August 28, 2009 in Internet

I spoke too soon – another post from ReadWriteWeb manages to frustrate yet again. In an article claiming that teenage use of Twitter is on the rise, they present this chart:

Let’s do what RWW did not and actually think about what this graph is showing. For each age group, their use of Twitter is plotted over time, relative to their use of the internet as a whole. In other words, this is a visualization of the relative composition of the Twitterverse. If all age groups used Twitter similarly to their overall internet consumption, then all the lines would be at 100.

I do find it amusing that RWW has a almost cliched “statistics can be misleading” section in its article, which fails to note the single most important caveat (unsurprisingly, given their misinterpretation of the chart): increased participation by any one age group must be offset by decreasing participation by another. So the rise in the “12-24″ line is equally and exactly offset by declines in the adult groups. Kind of a different headline, isn’t it: “Adults Abandon Twitter!” And yet, it’s based on the exact same information.

At this time we should note that just two days ago, the Times ran an article called “Who’s Driving Twitter’s Popularity? Not Teens.”

The key here is that we don’t know whether teens are using Twitter more or adults are using it less. All we know is that if you look at the Twitter userbase, teenagers form a greater percent of the community than they used to – even though the absolute number of teenage Twitterers could be static or even dropping (if adult use was falling off at a greater rate).

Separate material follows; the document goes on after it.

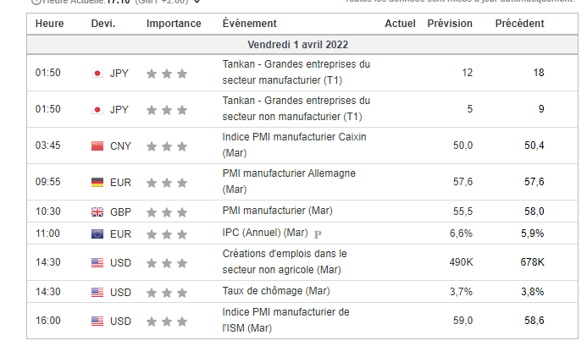Click the EU flag in the IPC row
Screen dimensions: 587x357
point(97,233)
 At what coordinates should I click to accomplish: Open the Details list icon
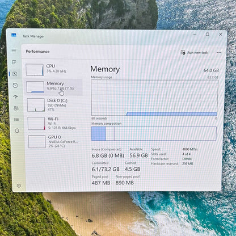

What’s much more interesting is that for the first time, teens are using Twitter disproportionately – they are a larger demographic of the Twitterverse than the internet generally. But again this gives us no context, and that fact could arise from their increased participation or adult accounts going stagnant.

It’s interesting and informative to note that young people are a steadily growing percentage of the Twitterverse. It is a mistake to make assumptions about their number from the graph, however.

I fully expect an article from RWW examining the “massive rise” in “2-11″ Tweets – who are these tweeting toddlers? What do they tweet about? And most importantly, how can your marketing strategy take advantage of this trend?

Update: I am not surprised to learn that this graph comes from Silicon Alley Insider’s Chart of the Day column. I cringe at the thought of that site’s influence.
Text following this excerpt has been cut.